SSH is one of the most important controls on a Linux server. It is also one of the easiest to treat too casually.
For many small teams, SSH access has grown over time: old keys remain trusted, root login is still possible, sudo access is broad, and nobody is completely sure which users still need access. The server may still work every day, but the access model has become harder to explain and harder to defend.
SSH hardening should make access safer and clearer without creating unnecessary operational risk.
The goal is not to apply every possible setting from a benchmark. The goal is to know who can log in, how they authenticate, what they can do, how access is removed, and how the team avoids locking itself out during changes.

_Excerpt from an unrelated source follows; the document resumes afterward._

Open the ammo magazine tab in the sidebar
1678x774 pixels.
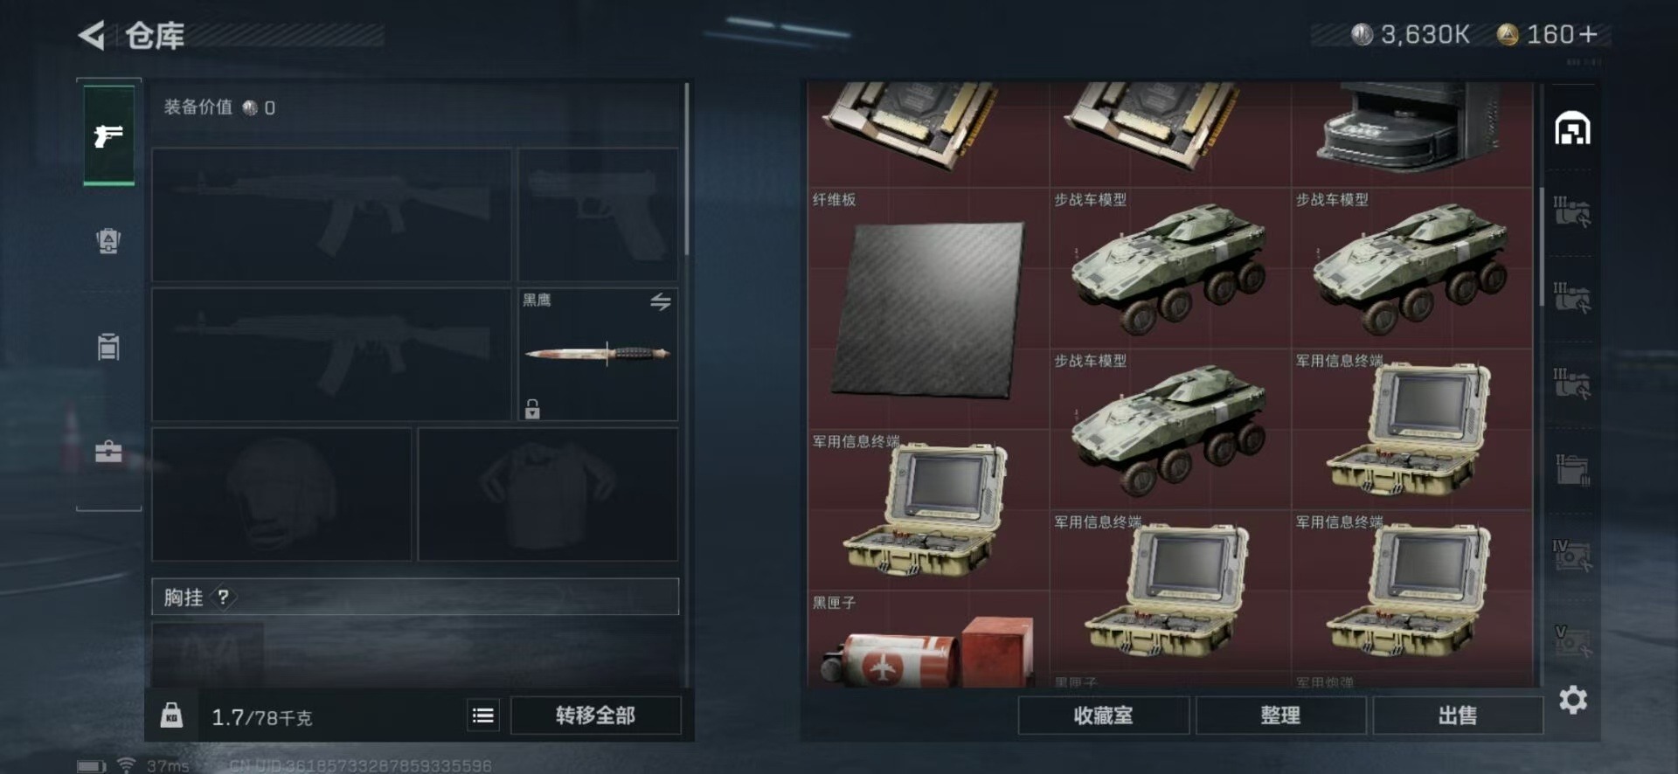click(108, 346)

For readers who only need the short version, a sensible SSH baseline is:
- named owners for the server and SSH access;
- no unknown or stale authorised keys;
- no direct root login where practical;
- password authentication disabled where practical;
- restricted network reachability;
- sudo access reviewed separately from login access;
- a tested rollback path before changing configuration.
Start with ownership and recovery
Before changing SSH configuration, confirm the basics.
Ask:
- What business service depends on this server?
- Who owns the server?
- Who approves access changes?
- Who currently has SSH access?
- Is console access available if SSH breaks?
- Is there a recent backup, snapshot or rebuild path?
- Is there a safe change window?
- Who can roll back the change if needed?
This matters because SSH hardening can break access. A technically correct setting can still cause an outage if it is applied without a recovery path.
For important systems, keep one active session open while testing a new SSH configuration from a second session. Do not close the original session until the new login path has been confirmed.
Know who can log in
Start by identifying current access.
Review:
- local user accounts;
- authorised SSH keys;
- privileged groups;
- sudo access;
- service accounts;
- deployment users;
- monitoring or backup users;
- vendor or contractor access;
- any shared accounts.
The basic question is simple:
Can the team explain every account and key that can access the server?
If not, access should be cleaned up before more advanced hardening settings are considered.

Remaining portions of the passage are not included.